** start GIVEN RECORDS **

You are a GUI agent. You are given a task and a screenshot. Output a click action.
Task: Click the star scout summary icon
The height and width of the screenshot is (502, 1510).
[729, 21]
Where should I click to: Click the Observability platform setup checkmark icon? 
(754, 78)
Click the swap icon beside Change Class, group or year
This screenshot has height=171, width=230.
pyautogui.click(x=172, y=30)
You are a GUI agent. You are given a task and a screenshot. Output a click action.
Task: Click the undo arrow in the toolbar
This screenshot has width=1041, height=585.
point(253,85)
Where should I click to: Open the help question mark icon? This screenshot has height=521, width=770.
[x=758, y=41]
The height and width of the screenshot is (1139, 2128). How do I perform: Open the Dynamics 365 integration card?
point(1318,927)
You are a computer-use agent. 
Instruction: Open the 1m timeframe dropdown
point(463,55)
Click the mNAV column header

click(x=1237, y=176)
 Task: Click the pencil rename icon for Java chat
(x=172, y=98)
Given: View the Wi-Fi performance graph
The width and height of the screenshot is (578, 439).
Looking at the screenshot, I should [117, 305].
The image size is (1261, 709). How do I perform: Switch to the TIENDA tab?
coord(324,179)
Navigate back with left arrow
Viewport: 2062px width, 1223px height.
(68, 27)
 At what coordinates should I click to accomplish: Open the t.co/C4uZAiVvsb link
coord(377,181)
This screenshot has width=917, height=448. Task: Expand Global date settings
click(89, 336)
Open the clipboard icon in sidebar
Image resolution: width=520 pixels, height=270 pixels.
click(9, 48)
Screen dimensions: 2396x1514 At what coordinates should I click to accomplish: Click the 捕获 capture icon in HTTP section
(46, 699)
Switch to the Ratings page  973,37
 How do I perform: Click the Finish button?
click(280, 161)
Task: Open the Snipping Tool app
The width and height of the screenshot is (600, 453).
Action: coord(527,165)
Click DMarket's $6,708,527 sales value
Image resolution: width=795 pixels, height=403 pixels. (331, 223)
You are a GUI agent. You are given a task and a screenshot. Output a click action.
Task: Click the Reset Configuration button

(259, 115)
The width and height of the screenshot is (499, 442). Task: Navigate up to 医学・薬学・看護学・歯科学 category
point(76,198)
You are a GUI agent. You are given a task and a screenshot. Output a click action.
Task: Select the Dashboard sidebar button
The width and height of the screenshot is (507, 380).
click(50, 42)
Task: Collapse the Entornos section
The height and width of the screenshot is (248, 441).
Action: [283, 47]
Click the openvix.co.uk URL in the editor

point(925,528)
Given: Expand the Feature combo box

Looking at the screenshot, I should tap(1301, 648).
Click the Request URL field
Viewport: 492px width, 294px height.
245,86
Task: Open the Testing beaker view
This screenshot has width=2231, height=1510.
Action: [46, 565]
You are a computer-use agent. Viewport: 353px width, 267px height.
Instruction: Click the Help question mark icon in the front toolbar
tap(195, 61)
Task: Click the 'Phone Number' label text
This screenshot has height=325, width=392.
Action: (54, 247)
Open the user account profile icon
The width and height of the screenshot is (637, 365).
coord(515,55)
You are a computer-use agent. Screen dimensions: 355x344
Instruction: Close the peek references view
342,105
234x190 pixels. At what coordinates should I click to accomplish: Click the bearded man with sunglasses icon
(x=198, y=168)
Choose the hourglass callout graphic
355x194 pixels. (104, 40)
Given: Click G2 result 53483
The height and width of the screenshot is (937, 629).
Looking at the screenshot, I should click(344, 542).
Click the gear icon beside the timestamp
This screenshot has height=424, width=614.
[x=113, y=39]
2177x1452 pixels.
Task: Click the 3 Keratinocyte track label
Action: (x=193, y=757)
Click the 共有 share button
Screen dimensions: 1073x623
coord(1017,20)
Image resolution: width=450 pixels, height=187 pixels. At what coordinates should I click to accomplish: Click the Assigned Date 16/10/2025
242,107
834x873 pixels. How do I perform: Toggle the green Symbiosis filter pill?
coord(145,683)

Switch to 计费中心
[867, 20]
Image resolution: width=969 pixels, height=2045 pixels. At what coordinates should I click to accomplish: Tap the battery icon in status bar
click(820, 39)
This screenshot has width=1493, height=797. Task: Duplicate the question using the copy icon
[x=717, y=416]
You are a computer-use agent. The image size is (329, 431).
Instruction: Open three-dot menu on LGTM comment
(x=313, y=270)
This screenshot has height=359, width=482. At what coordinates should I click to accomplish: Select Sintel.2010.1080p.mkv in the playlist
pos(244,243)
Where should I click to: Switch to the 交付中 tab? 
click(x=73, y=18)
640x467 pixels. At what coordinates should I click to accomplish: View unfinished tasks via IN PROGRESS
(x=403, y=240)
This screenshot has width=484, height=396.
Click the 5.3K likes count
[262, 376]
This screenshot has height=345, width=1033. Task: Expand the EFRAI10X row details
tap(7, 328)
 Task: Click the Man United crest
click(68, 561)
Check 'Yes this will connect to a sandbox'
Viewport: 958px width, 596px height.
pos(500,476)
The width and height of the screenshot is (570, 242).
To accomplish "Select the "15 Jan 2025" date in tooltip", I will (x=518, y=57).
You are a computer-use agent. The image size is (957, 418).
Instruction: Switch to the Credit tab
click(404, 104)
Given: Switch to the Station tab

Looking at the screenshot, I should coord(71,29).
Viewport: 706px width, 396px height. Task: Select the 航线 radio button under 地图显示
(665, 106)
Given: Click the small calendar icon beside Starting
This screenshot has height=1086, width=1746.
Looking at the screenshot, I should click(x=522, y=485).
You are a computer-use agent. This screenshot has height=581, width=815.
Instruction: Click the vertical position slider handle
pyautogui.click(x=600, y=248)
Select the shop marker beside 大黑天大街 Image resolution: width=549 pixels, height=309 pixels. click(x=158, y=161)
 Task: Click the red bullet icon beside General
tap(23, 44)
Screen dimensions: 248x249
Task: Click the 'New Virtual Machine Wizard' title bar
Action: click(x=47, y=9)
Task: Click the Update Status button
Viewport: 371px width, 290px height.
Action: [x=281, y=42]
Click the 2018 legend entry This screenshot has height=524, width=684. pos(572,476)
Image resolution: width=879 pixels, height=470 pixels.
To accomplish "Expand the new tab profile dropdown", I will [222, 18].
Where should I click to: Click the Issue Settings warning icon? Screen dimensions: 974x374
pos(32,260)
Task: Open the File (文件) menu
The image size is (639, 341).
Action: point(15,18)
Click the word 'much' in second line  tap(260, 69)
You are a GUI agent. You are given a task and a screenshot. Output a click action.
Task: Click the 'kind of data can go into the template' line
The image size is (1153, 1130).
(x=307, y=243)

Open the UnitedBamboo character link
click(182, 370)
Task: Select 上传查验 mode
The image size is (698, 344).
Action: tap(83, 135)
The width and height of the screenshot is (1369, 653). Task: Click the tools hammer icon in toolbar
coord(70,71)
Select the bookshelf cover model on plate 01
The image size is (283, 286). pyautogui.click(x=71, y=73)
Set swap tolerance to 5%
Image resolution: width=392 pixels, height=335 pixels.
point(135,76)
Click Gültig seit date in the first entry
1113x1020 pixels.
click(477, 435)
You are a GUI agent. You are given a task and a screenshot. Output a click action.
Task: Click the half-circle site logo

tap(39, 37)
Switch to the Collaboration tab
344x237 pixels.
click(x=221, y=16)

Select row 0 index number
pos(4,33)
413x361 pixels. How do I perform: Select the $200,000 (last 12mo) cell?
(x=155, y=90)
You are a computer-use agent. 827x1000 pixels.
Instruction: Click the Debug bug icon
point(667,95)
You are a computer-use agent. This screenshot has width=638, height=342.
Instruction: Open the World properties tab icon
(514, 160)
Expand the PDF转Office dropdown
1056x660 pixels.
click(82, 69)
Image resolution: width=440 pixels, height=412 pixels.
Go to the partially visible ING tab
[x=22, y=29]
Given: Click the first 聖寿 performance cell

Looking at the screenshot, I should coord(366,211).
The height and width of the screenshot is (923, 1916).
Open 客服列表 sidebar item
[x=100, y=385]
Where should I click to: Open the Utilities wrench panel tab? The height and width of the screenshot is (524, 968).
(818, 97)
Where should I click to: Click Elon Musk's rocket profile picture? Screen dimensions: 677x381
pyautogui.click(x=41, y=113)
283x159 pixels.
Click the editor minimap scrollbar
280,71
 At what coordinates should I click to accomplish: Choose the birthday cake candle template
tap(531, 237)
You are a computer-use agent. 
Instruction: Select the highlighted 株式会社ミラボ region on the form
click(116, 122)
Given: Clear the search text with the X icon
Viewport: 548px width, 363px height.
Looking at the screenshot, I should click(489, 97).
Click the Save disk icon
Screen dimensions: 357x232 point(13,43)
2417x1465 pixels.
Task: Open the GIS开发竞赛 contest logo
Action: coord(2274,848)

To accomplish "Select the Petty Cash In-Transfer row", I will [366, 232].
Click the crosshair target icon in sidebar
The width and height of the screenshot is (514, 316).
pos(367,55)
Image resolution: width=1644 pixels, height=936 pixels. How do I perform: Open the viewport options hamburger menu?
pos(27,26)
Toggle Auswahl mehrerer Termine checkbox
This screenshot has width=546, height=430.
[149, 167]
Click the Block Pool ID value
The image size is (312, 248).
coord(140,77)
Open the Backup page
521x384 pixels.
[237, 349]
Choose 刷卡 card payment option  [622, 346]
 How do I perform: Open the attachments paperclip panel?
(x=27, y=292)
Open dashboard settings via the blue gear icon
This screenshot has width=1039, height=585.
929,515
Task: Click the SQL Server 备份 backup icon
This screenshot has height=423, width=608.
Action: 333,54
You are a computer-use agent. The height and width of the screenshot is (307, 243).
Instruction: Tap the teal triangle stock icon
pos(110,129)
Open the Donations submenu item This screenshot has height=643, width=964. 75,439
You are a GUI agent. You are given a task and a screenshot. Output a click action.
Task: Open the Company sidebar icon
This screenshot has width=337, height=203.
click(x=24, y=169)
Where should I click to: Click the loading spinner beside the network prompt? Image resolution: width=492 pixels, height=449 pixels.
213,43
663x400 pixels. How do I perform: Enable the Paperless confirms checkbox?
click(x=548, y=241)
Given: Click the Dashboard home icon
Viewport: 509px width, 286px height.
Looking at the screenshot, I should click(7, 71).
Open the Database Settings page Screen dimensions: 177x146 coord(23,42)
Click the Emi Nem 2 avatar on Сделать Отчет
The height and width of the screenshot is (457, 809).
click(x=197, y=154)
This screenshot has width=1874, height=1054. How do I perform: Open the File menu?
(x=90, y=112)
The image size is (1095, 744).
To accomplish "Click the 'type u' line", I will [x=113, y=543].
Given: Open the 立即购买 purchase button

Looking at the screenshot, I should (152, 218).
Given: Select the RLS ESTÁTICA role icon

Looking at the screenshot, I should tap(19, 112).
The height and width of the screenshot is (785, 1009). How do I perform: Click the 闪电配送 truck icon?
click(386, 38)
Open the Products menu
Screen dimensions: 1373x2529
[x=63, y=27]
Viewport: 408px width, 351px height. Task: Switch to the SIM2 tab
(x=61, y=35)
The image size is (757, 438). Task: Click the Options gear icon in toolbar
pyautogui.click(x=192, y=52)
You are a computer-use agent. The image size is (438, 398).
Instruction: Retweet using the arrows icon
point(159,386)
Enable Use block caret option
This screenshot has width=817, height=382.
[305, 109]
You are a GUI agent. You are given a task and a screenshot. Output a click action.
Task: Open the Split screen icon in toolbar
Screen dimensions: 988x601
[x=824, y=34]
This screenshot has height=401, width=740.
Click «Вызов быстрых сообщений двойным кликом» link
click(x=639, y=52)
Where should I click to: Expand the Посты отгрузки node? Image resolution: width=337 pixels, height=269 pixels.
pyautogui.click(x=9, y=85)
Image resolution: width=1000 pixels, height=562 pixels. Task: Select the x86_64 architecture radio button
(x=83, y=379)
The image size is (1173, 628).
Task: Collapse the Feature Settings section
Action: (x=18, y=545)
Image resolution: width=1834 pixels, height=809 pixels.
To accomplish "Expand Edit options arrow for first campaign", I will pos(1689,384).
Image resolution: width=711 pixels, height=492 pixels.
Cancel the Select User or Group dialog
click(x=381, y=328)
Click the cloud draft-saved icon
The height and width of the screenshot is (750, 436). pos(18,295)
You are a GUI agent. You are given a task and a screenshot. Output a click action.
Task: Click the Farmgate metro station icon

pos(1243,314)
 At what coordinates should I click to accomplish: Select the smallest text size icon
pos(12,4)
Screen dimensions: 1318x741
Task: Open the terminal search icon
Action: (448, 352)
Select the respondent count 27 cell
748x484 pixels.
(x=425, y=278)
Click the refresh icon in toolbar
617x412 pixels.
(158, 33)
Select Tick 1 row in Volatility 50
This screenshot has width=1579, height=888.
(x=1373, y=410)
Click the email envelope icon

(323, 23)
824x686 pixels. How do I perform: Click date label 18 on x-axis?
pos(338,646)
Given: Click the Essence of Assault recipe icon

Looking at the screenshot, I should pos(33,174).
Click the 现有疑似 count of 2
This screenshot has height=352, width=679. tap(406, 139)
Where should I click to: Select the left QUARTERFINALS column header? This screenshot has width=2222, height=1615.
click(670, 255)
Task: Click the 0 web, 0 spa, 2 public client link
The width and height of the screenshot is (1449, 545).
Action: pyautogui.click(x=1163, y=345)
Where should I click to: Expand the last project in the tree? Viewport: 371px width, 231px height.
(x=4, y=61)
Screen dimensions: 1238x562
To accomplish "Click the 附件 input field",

** end GIVEN RECORDS **

[EXERCISE TASK]
Can you rewrite the lines, beginning at the line that has "663x400 pixels. How" and stopping after the line that has "Looking at the screenshot, I should tap(19, 112).", with "How do I perform" replaced by "How can I carry out" and nothing else changed?

[REPLY]
663x400 pixels. How can I carry out: Enable the Paperless confirms checkbox?
click(x=548, y=241)
Given: Click the Dashboard home icon
Viewport: 509px width, 286px height.
Looking at the screenshot, I should click(7, 71).
Open the Database Settings page Screen dimensions: 177x146 coord(23,42)
Click the Emi Nem 2 avatar on Сделать Отчет
The height and width of the screenshot is (457, 809).
click(x=197, y=154)
This screenshot has width=1874, height=1054. How can I carry out: Open the File menu?
(x=90, y=112)
The image size is (1095, 744).
To accomplish "Click the 'type u' line", I will [x=113, y=543].
Given: Open the 立即购买 purchase button

Looking at the screenshot, I should (152, 218).
Given: Select the RLS ESTÁTICA role icon

Looking at the screenshot, I should tap(19, 112).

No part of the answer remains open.